(Saved data entries)
_ _ _ _ _
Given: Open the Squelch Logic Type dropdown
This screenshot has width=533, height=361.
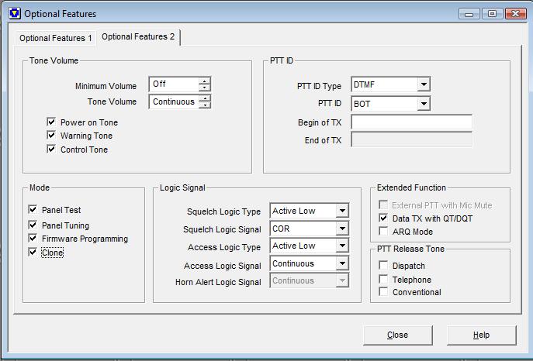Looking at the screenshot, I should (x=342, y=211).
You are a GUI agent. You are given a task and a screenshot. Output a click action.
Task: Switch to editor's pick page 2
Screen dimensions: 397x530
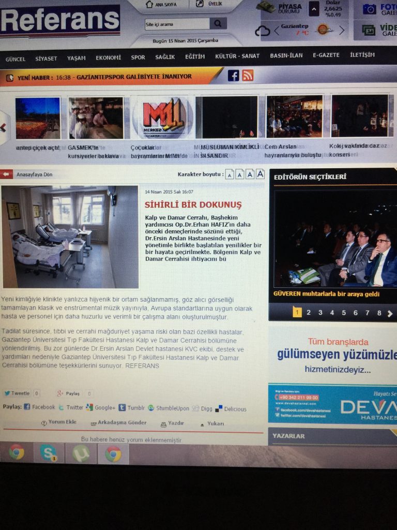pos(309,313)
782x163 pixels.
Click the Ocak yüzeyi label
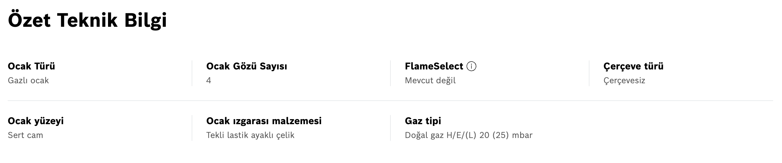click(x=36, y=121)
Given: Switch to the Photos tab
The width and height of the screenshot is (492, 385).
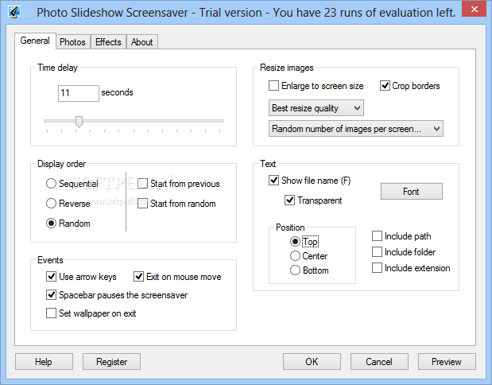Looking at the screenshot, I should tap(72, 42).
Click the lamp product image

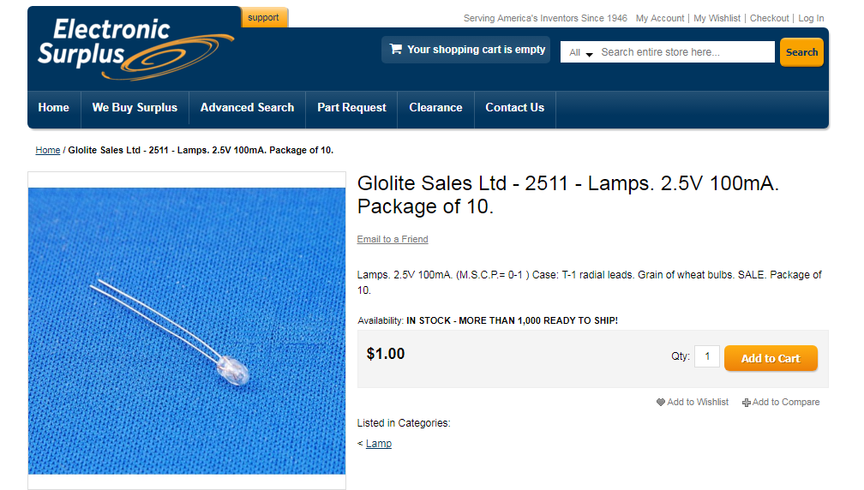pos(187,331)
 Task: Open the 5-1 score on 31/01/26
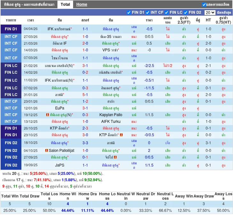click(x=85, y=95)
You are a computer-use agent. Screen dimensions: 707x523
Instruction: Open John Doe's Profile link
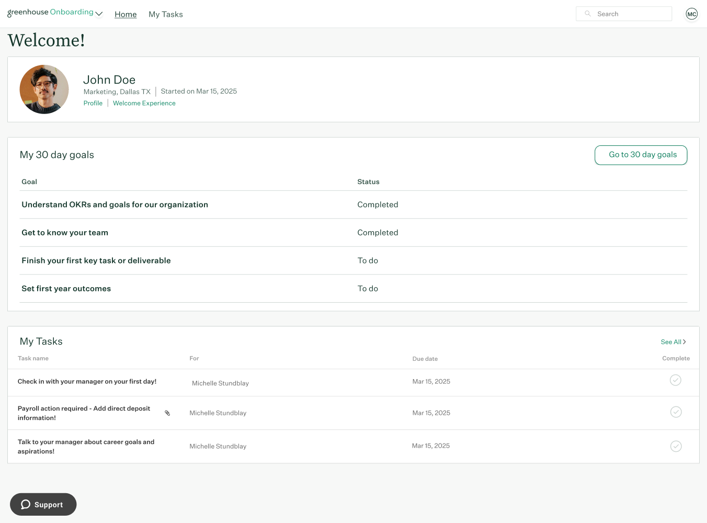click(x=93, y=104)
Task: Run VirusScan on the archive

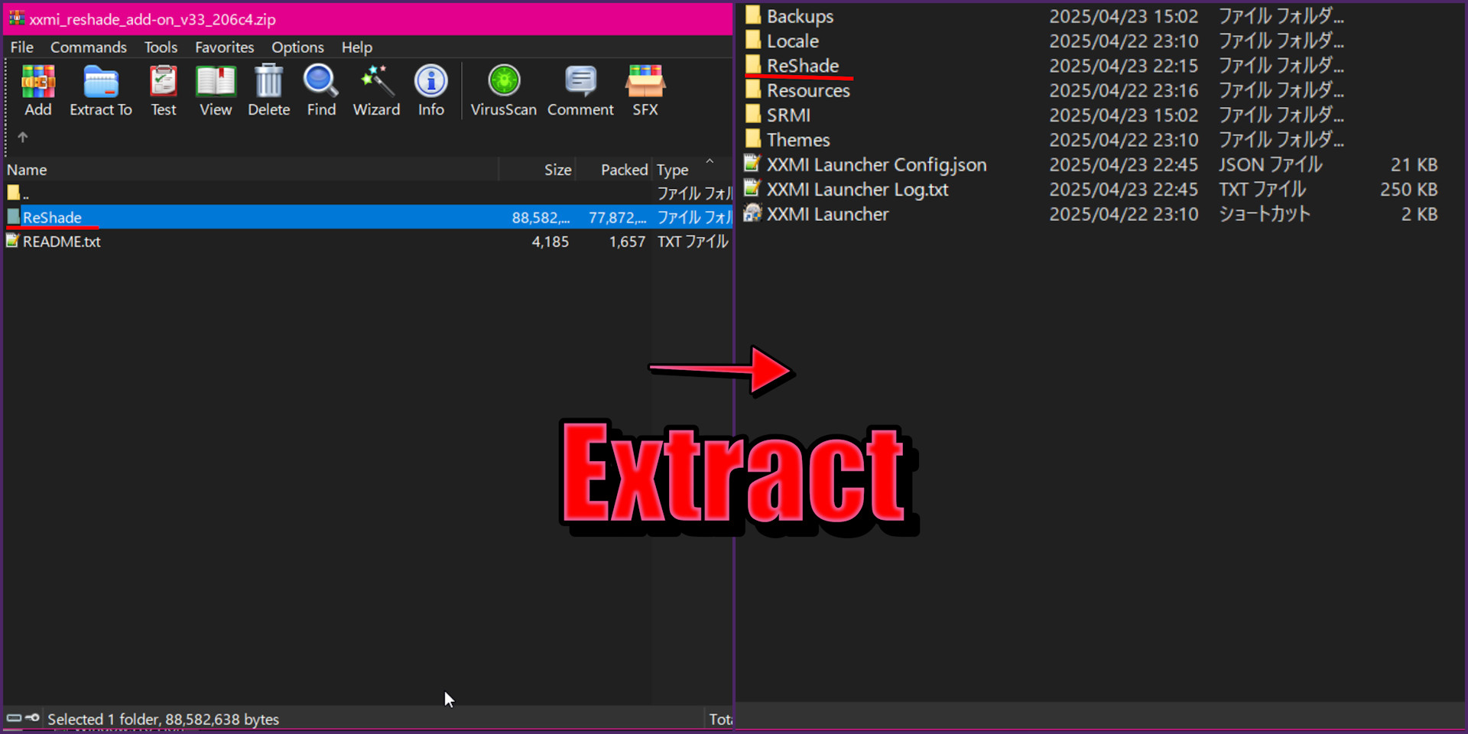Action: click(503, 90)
_ _ _ _ _
EXERCISE. Keep every word of the records above exactly, and return them with no pictures.

EXPECTED OUTPUT.
Given: Open the Squelch Logic Type dropdown
This screenshot has width=533, height=361.
Looking at the screenshot, I should (x=342, y=211).
You are a GUI agent. You are given a task and a screenshot. Output a click action.
Task: Switch to editor's pick page 2
Screen dimensions: 397x530
pos(309,313)
782x163 pixels.
Click the Ocak yüzeyi label
click(x=36, y=121)
Given: Switch to the Photos tab
The width and height of the screenshot is (492, 385).
Looking at the screenshot, I should tap(72, 42).
Click the lamp product image

pos(187,331)
 Task: Open the 5-1 score on 31/01/26
click(x=85, y=95)
You are a computer-use agent. Screen dimensions: 707x523
Instruction: Open John Doe's Profile link
click(x=93, y=104)
Task: Run VirusScan on the archive

Action: click(503, 90)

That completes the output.